Sobre o eterno retorno (Nietzsche)
Segue abaixo o aforismo original do autor e em seguida minhas considerações sobre o mesmo.
"E se um dia ou uma noite um demônio se esgueirasse em tua mais solitária solidão e te dissesse: "Esta vida, assim como tu vives agora e como a viveste, terás de vivê-la ainda uma vez e ainda inúmeras vezes: e não haverá nela nada de novo, cada dor e cada prazer e cada pensamento e suspiro e tudo o que há de indivisivelmente pequeno e de grande em tua vida há de te retornar, e tudo na mesma ordem e sequência - e do mesmo modo esta aranha e este luar entre as árvores, e do mesmo modo este instante e eu próprio. A eterna ampulheta da existência será sempre virada outra vez, e tu com ela, poeirinha da poeira!". Não te lançarias ao chão e rangerias os dentes e amaldiçoarias o demônio que te falasses assim? Ou viveste alguma vez um instante descomunal, em que lhe responderías: "Tu és um deus e nunca ouvi nada mais divino!" Se esse pensamento adquirisse poder sobre ti, assim como tu és, ele te transformaria e talvez te triturasse: a pergunta diante de tudo e de cada coisa: "Quero isto ainda uma vez e inúmeras vezes?" pesaria como o mais pesado dos pesos sobre o teu agir! Ou, então, como terias de ficar de bem contigo e mesmo com a vida, para não desejar nada mais do que essa última, eterna confirmação e chancela?"

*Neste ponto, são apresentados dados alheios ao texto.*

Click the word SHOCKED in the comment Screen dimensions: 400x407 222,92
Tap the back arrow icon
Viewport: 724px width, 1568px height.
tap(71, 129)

O eterno retorno de Nietzsche pode estar relacionado à fatalidade de que todos nós seres humanos enfrentamos diante de alguma escolha. A escolha em si pode estar relacionada, neste contexto, com a ideia posteriormente trazida por Sartre sobre a angústia de liberdade, na qual o ser sofre pelo luto de uma das escolhas feitas, já que não pode viver/ser ambas. Já com a angústia de finitude trazida por Heidegger o ser se depara com o inevitável, ou seja, com a morte, sendo ela simbólica ou propriamente dita e, devido a isso, o ser se ocupa a todo instante preenchendo esse vazio existencial. Assim sendo, o demônio que surge no aforismo é a consciência do ser carregada de valores, morais e éticas que foram lhe impostas desde o momento de seu nascimento e que agora agem junto com o ser como um todo e permite que a escolha seja feita enfim. Quando Nietzsche se refere à ampulheta da existência e sobre ela ser virada outra e mais outra vez, ele sugere que o aqui e agora foi feito e não pode mais ser desfeito, fazendo do ser eterno prisioneiro de sua ação. Eis que então surge a ideia do eterno retorno e com ela a pergunta que nos assombra a cada escolha “quero isto ainda uma vez e inúmeras vezes?” e, com a resposta dada, está feito o ganho e a conseguinte perda e, por isso mesmo, o fatal peso será vivido eternamente, trazendo ainda a ideia de um ser existencial e que deve assumir suas respostas diante dos fatos que se lhe apresentam. Aqui o ser não está apenas como um expectador dos fenômenos e dos fatos, mas está agindo diretamente sobre ele e sofrerá, inevitavelmente, as consequências advindas de tal. Quando o autor nos diz sobre o eterno retorno, existe ainda a questão que muitos de nós tentamos fugir, a saber, a sinceridade consigo mesmo principalmente. O ser foge de se encarar e culpa o externo por seus infortúnios. O ser teme o diálogo para consigo mesmo. E quando diz sobre a solidão, fica evidente que a escolha é diretamente relacionada ao ser que decide, afastando assim os outros sobre sua própria decisão, tarefa árdua para aqueles que agem com má fé e que preferem culpar Deus e o mundo pelos erros cometidos por si próprio. Nietzsche também brinca com as divindades Deus e Demônio talvez com a intenção de fazer uma crítica à Igreja, como lhe é habitual, ou trazendo o dúbio das respostas diante da escolha, enfim, a boa e a má escolha que poderá ser assim avaliada apenas e somente após tê-la feito.